Exercise details: Copy out the lines of the records below, and only those lines, from the one with "Τρόποι αποστολής (756, 1945)" through the one with "Best Selling (626, 147)", exactly as they appear.

────────

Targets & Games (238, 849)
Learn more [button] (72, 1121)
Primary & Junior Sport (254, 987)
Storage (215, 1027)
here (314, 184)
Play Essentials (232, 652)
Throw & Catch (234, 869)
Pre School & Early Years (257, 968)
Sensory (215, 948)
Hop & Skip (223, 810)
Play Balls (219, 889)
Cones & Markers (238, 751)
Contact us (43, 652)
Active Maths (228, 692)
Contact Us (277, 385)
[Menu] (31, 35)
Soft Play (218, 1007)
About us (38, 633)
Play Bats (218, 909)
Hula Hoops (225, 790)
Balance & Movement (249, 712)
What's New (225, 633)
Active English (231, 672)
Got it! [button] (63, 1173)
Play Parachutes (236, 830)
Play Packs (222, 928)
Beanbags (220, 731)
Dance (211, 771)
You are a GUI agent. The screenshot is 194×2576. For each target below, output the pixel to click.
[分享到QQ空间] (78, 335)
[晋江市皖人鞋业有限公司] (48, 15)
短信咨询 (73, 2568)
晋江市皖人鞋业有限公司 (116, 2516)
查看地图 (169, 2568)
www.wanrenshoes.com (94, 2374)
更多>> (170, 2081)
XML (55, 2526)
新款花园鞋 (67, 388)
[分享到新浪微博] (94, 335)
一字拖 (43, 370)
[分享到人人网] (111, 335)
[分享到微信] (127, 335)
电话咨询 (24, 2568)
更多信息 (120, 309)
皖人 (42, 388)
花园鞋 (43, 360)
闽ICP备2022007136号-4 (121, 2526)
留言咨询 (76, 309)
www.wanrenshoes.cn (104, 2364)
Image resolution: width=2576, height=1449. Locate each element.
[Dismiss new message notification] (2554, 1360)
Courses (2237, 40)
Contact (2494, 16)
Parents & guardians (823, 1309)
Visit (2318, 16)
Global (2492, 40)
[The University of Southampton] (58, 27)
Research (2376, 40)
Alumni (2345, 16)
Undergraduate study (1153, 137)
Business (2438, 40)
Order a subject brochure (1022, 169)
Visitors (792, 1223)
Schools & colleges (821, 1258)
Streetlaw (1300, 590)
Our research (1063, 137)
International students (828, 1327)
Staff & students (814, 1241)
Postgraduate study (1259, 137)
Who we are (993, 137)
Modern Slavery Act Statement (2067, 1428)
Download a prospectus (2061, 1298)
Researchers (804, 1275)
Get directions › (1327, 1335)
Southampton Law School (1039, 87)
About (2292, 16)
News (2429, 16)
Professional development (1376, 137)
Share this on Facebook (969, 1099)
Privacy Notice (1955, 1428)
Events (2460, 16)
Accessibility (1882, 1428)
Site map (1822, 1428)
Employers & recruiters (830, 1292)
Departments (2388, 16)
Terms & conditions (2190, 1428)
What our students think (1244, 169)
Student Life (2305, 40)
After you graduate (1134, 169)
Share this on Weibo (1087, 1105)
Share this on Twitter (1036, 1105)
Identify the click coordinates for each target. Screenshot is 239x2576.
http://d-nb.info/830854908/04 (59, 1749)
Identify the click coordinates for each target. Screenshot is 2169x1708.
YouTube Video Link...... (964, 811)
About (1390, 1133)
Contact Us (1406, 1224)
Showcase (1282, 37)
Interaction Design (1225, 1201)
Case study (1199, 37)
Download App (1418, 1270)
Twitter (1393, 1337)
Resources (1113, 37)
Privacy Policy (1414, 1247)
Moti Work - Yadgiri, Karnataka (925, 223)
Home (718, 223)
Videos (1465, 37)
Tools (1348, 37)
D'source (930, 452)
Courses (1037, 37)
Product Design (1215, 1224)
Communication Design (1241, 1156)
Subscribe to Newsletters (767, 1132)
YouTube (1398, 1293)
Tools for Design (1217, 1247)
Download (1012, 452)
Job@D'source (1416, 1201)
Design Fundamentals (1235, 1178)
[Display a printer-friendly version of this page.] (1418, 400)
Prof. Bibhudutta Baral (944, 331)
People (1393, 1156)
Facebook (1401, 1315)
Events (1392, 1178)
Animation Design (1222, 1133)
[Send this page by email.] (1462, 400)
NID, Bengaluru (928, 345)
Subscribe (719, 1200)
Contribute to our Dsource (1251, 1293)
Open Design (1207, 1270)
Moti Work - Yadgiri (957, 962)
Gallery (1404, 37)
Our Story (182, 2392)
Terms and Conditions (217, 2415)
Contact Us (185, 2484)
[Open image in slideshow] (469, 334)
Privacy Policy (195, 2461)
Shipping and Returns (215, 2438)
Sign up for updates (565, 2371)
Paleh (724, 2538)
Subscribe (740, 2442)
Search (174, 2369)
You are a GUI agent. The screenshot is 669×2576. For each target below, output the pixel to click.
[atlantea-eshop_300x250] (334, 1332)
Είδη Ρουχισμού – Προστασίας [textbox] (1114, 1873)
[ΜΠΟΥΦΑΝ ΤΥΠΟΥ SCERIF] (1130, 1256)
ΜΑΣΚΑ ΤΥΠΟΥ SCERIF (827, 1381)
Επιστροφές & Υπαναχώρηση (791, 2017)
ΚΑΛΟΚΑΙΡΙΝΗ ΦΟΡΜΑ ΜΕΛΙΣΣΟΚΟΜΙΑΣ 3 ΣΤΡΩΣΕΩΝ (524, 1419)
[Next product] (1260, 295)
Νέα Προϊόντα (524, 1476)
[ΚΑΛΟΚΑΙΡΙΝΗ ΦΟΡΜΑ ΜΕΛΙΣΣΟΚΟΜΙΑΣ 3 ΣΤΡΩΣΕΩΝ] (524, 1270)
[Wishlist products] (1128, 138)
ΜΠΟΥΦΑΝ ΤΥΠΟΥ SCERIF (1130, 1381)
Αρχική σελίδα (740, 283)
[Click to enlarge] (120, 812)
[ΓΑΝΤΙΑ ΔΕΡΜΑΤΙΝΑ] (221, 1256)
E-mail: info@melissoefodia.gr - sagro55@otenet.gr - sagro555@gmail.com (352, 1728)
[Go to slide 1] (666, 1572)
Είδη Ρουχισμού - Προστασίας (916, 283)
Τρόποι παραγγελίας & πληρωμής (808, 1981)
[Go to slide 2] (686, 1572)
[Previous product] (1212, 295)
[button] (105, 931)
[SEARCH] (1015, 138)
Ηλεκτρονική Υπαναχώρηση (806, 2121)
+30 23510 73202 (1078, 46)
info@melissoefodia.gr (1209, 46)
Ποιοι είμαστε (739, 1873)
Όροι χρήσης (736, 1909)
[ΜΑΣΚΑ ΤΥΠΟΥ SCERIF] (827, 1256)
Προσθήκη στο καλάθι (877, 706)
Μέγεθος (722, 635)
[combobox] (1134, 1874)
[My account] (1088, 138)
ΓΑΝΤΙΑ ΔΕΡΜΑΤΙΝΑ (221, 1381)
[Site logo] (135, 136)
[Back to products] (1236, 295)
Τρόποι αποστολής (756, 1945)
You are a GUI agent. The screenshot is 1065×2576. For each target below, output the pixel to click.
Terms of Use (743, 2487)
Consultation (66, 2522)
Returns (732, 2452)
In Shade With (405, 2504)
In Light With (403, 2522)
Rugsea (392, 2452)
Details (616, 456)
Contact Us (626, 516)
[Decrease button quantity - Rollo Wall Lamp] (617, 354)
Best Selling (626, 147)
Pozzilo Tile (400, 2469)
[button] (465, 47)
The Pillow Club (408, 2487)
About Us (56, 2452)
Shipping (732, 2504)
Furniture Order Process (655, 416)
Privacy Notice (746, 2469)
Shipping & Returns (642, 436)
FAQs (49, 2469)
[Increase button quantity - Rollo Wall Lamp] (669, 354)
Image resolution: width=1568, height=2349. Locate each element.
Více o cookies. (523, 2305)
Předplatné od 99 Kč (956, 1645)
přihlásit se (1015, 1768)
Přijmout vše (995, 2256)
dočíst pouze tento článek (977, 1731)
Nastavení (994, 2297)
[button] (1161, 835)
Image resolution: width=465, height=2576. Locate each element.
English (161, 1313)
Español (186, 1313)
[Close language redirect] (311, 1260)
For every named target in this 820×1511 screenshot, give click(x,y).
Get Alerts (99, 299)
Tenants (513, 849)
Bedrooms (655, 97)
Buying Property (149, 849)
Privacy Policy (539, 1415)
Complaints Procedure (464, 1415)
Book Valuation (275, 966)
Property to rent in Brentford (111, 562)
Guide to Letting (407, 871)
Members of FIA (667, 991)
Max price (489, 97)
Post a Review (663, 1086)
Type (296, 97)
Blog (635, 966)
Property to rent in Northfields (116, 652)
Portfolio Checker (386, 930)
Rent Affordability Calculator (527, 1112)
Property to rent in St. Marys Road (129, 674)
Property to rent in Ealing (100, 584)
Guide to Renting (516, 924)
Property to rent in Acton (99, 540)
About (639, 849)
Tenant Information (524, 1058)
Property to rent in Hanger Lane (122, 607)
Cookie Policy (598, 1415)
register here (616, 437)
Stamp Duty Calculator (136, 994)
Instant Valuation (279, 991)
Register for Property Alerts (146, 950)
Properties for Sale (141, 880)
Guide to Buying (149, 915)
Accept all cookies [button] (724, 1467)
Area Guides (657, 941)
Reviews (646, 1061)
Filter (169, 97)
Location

────────

Written solution:
Τρόποι αποστολής (756, 1945)
You are a GUI agent. The screenshot is 1065×2576. For each target below, output the pixel to click.
Terms of Use (743, 2487)
Consultation (66, 2522)
Returns (732, 2452)
In Shade With (405, 2504)
In Light With (403, 2522)
Rugsea (392, 2452)
Details (616, 456)
Contact Us (626, 516)
[Decrease button quantity - Rollo Wall Lamp] (617, 354)
Best Selling (626, 147)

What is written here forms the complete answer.